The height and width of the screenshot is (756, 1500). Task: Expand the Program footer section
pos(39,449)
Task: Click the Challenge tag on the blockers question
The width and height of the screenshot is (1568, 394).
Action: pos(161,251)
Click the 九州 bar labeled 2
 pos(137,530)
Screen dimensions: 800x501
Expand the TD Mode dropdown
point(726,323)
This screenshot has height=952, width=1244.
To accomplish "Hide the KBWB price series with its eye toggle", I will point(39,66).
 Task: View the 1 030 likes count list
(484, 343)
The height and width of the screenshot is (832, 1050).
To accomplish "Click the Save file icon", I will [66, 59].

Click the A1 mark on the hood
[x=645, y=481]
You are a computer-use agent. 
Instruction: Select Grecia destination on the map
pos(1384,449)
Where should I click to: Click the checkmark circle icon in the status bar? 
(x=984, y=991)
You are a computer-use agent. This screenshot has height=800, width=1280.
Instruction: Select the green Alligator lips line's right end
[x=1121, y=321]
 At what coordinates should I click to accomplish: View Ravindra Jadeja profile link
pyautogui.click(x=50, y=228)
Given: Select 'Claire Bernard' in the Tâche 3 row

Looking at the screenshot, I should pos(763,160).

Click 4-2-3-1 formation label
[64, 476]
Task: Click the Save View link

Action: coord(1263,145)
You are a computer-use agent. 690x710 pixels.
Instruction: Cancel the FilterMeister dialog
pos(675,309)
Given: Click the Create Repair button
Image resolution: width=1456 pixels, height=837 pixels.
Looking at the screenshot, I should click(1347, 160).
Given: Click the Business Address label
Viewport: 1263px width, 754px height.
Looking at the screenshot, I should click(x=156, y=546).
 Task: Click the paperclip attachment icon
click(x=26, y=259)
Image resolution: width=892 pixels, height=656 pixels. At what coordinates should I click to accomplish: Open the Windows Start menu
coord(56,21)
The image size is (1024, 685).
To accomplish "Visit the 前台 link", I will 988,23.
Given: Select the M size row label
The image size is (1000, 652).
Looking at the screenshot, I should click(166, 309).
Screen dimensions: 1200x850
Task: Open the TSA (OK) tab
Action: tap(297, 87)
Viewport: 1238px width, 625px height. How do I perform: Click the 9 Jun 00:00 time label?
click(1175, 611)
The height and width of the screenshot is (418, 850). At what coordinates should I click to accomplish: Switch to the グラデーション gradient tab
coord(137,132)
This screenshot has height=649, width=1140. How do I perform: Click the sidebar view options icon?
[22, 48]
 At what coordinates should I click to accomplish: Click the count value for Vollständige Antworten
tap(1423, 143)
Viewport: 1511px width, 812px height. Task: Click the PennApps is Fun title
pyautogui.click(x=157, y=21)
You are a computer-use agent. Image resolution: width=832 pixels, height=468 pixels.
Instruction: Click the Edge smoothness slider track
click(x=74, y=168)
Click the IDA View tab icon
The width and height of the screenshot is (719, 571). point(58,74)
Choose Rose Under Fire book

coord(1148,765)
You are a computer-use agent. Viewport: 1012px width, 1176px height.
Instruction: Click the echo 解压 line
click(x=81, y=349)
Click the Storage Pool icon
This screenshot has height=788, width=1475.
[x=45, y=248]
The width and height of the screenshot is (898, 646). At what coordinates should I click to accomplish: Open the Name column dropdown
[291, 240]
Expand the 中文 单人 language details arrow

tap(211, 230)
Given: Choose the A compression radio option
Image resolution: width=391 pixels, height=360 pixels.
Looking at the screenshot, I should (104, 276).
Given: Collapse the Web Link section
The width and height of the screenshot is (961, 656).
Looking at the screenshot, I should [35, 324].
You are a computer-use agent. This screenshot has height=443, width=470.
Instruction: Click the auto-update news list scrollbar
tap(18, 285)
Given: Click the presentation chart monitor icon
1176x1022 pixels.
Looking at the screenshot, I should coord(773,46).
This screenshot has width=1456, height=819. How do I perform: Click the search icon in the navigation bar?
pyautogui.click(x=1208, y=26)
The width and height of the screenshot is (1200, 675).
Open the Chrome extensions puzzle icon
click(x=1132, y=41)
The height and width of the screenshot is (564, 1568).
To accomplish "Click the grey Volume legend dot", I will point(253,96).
━━━━
_What to produce_. Duplicate the records above line for line, leaving every character unchanged.

_Written reply_.
The height and width of the screenshot is (756, 1500). Task: Expand the Program footer section
pos(39,449)
Task: Click the Challenge tag on the blockers question
The width and height of the screenshot is (1568, 394).
Action: pos(161,251)
Click the 九州 bar labeled 2
 pos(137,530)
Screen dimensions: 800x501
Expand the TD Mode dropdown
point(726,323)
This screenshot has height=952, width=1244.
To accomplish "Hide the KBWB price series with its eye toggle", I will point(39,66).
 Task: View the 1 030 likes count list
(484, 343)
The height and width of the screenshot is (832, 1050).
To accomplish "Click the Save file icon", I will [66, 59].

Click the A1 mark on the hood
[x=645, y=481]
You are a computer-use agent. 
Instruction: Select Grecia destination on the map
pos(1384,449)
Where should I click to: Click the checkmark circle icon in the status bar? 
(x=984, y=991)
You are a computer-use agent. This screenshot has height=800, width=1280.
Instruction: Select the green Alligator lips line's right end
[x=1121, y=321]
 At what coordinates should I click to accomplish: View Ravindra Jadeja profile link
pyautogui.click(x=50, y=228)
Given: Select 'Claire Bernard' in the Tâche 3 row

Looking at the screenshot, I should pos(763,160).

Click 4-2-3-1 formation label
[64, 476]
Task: Click the Save View link

Action: coord(1263,145)
You are a computer-use agent. 690x710 pixels.
Instruction: Cancel the FilterMeister dialog
pos(675,309)
Given: Click the Create Repair button
Image resolution: width=1456 pixels, height=837 pixels.
Looking at the screenshot, I should click(1347, 160).
Given: Click the Business Address label
Viewport: 1263px width, 754px height.
Looking at the screenshot, I should click(x=156, y=546).
 Task: Click the paperclip attachment icon
click(x=26, y=259)
Image resolution: width=892 pixels, height=656 pixels. At what coordinates should I click to accomplish: Open the Windows Start menu
coord(56,21)
The image size is (1024, 685).
To accomplish "Visit the 前台 link", I will 988,23.
Given: Select the M size row label
The image size is (1000, 652).
Looking at the screenshot, I should click(166, 309).
Screen dimensions: 1200x850
Task: Open the TSA (OK) tab
Action: tap(297, 87)
Viewport: 1238px width, 625px height. How do I perform: Click the 9 Jun 00:00 time label?
click(1175, 611)
The height and width of the screenshot is (418, 850). At what coordinates should I click to accomplish: Switch to the グラデーション gradient tab
coord(137,132)
This screenshot has height=649, width=1140. How do I perform: Click the sidebar view options icon?
[22, 48]
 At what coordinates should I click to accomplish: Click the count value for Vollständige Antworten
tap(1423, 143)
Viewport: 1511px width, 812px height. Task: Click the PennApps is Fun title
pyautogui.click(x=157, y=21)
You are a computer-use agent. Image resolution: width=832 pixels, height=468 pixels.
Instruction: Click the Edge smoothness slider track
click(x=74, y=168)
Click the IDA View tab icon
The width and height of the screenshot is (719, 571). point(58,74)
Choose Rose Under Fire book

coord(1148,765)
You are a computer-use agent. Viewport: 1012px width, 1176px height.
Instruction: Click the echo 解压 line
click(x=81, y=349)
Click the Storage Pool icon
This screenshot has height=788, width=1475.
[x=45, y=248]
The width and height of the screenshot is (898, 646). At what coordinates should I click to accomplish: Open the Name column dropdown
[291, 240]
Expand the 中文 单人 language details arrow

tap(211, 230)
Given: Choose the A compression radio option
Image resolution: width=391 pixels, height=360 pixels.
Looking at the screenshot, I should (104, 276).
Given: Collapse the Web Link section
The width and height of the screenshot is (961, 656).
Looking at the screenshot, I should [35, 324].
You are a computer-use agent. This screenshot has height=443, width=470.
Instruction: Click the auto-update news list scrollbar
tap(18, 285)
Given: Click the presentation chart monitor icon
1176x1022 pixels.
Looking at the screenshot, I should coord(773,46).
This screenshot has width=1456, height=819. How do I perform: Click the search icon in the navigation bar?
pyautogui.click(x=1208, y=26)
The width and height of the screenshot is (1200, 675).
Open the Chrome extensions puzzle icon
click(x=1132, y=41)
The height and width of the screenshot is (564, 1568).
To accomplish "Click the grey Volume legend dot", I will point(253,96).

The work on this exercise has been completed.